Hello, I have a TrueNAS SCALE installation (TrueNAS-SCALE-22.12-MASTER-20220902-034233, but this applies to other non nightly builds as well) where I need some custom iptables entries in order to route network traffic locally instead of over the net. I use a pi-hole hairpin DNS entry in order to do this and have to do some port remapping. Here are the entries:

Code:

iptables -A PREROUTING -t nat -i eno1 -p tcp --dport 443 -j DNAT --to 192.168.1.2:9443
iptables -A FORWARD -p tcp -d 192.168.1.2 --dport 9443

My question is how do I save these entries to the config database so they persist through a reboot?

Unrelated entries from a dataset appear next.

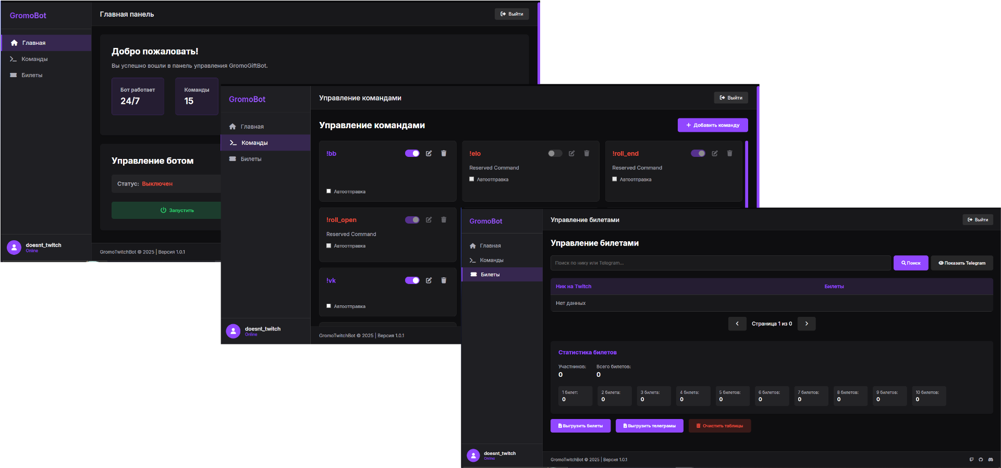
Task: Go to next tickets page arrow
Action: point(807,324)
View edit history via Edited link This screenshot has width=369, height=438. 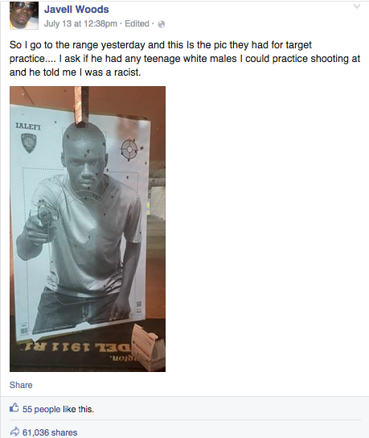pyautogui.click(x=137, y=23)
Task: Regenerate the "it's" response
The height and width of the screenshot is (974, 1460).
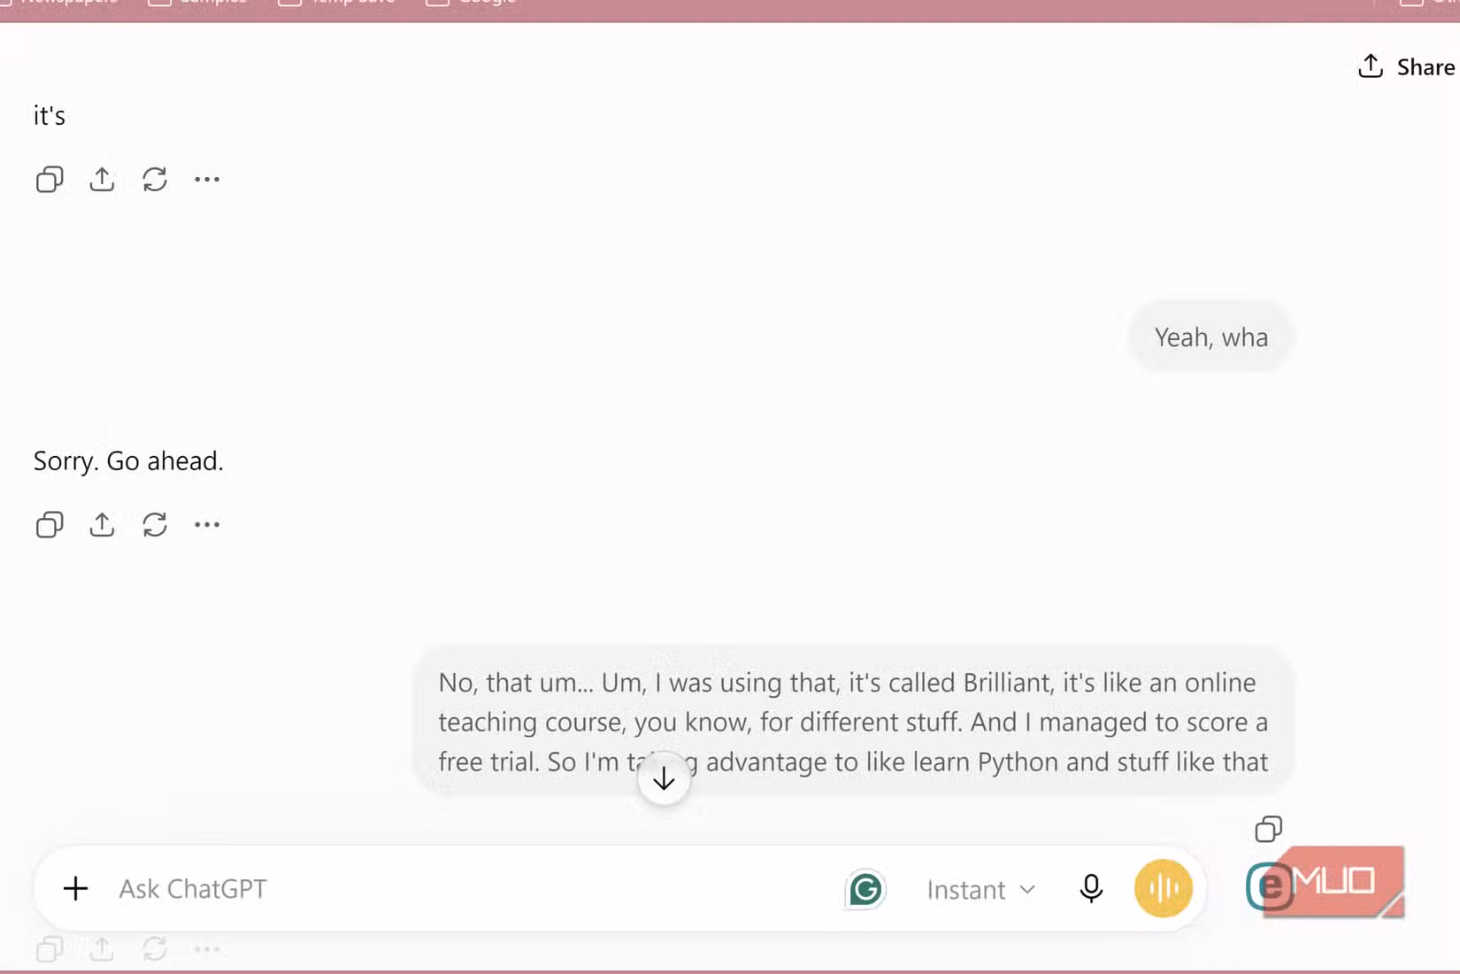Action: [155, 180]
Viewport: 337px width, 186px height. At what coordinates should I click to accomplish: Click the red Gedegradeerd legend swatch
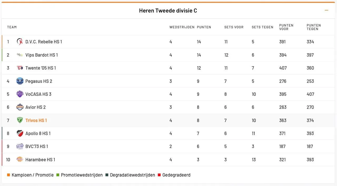coord(159,175)
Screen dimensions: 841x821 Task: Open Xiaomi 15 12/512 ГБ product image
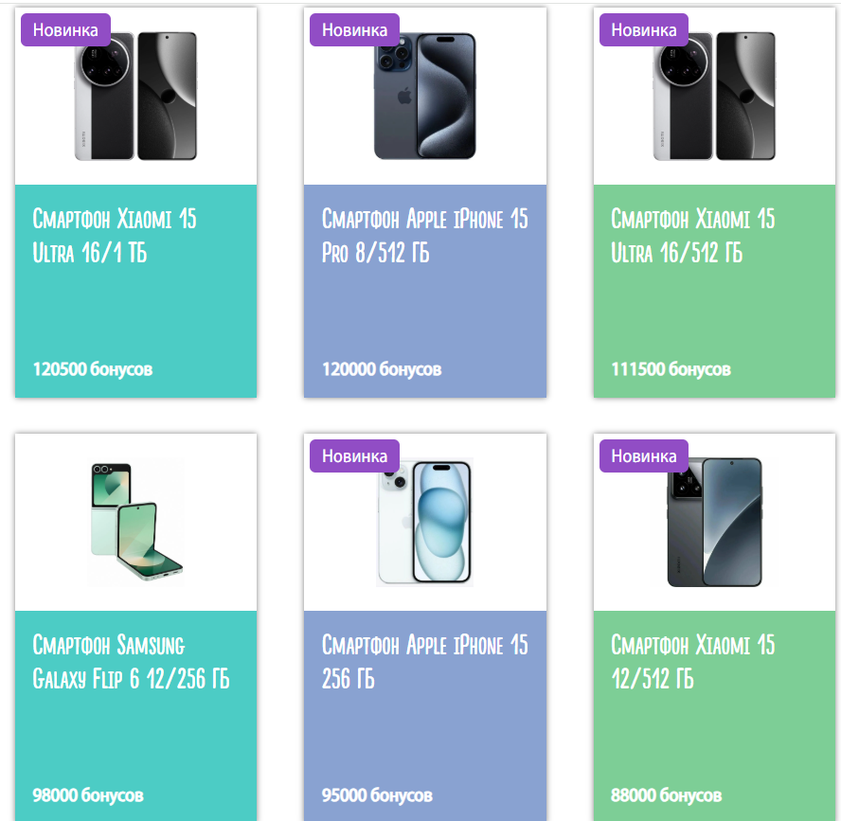click(x=714, y=522)

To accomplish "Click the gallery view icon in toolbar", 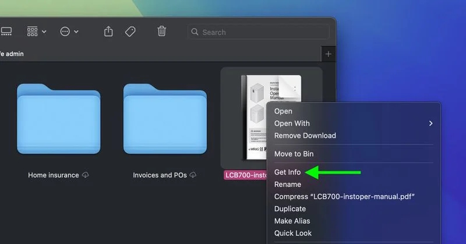I will (6, 31).
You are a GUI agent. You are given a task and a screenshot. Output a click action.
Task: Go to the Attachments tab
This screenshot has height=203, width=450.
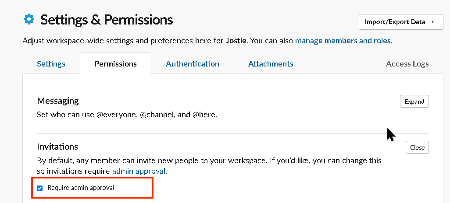click(x=270, y=63)
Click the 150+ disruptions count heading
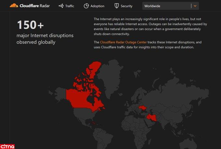This screenshot has width=221, height=149. 31,25
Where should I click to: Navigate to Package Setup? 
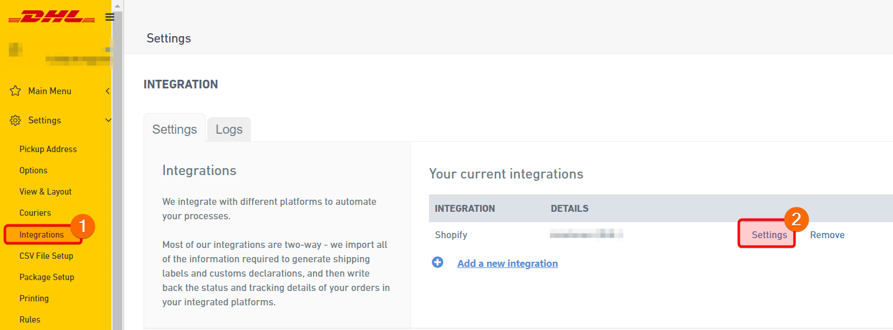(47, 277)
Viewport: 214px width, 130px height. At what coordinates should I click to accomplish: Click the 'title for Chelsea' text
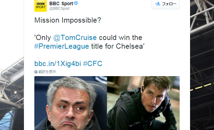click(118, 46)
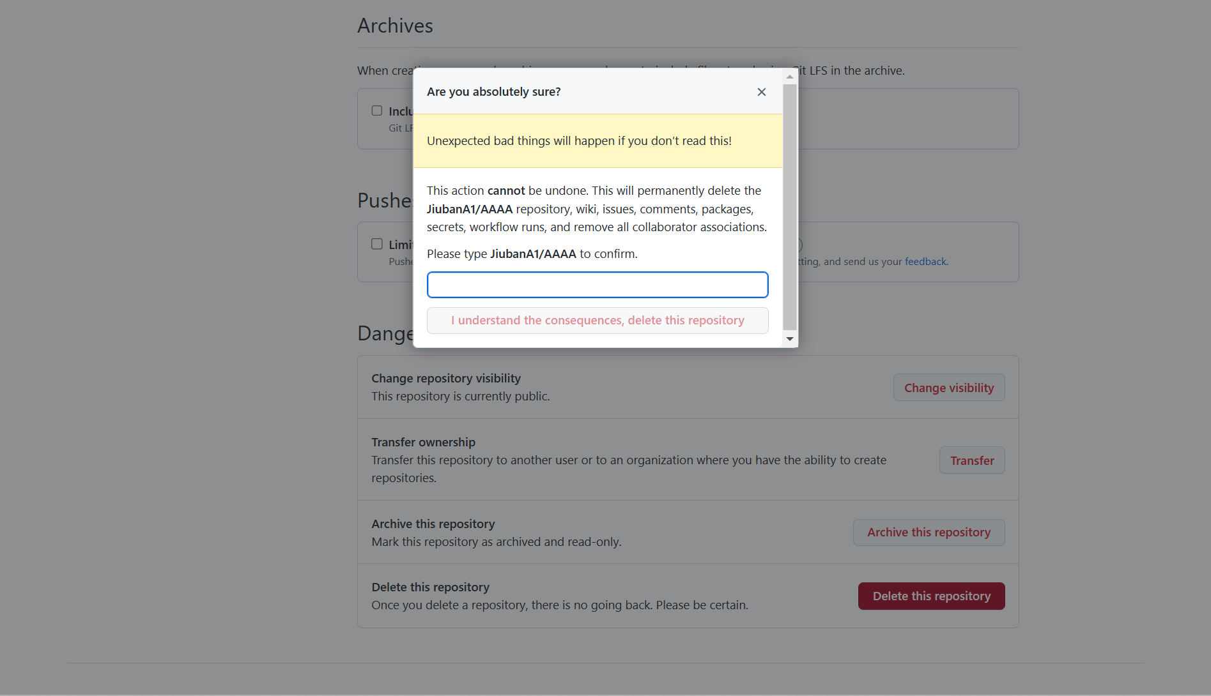Click the dialog scrollbar up arrow
This screenshot has width=1211, height=696.
[x=790, y=77]
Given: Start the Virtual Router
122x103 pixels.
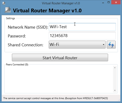Looking at the screenshot, I should [x=60, y=57].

I checked the API documentation (Settings > API Keys > API Docs), and didn't find anything that looked like it would. Has anyone ever saved something like this?

 

[jgreco]

The NAS does not support firewall rules. While it also does not prohibit you from adding them, the infrastructure to do this is your responsibility. Try a post-boot shell script.

 

[cricketspacexdragon]

Thanks for the clarification, I will give that a try!

 

[cricketspacexdragon]

To document how I resolved this:

I opened a shell as root and entered crontab -e. I selected the editor of my choice and edited my crontab file. I entered the two following entries:

Code:

@reboot /usr/sbin/iptables -A PREROUTING -t nat -i eno1 -p tcp --dport 443 -j DNAT --to 192.168.1.252:9443
@reboot /usr/sbin/iptables -A FORWARD -p tcp -d 192.168.1.252 --dport 9443

I then rebooted my machine and used this command to see if my entry persisted and they did:
iptables -S FORWARD

 

[jgreco]

That probably won't survive an upgrade and definitely won't survive a reinstall. You really do need to use the post-boot shell script functionality offered by the NAS. Most of the things you know from Linux or FreeBSD are "wrong" in the NAS environment.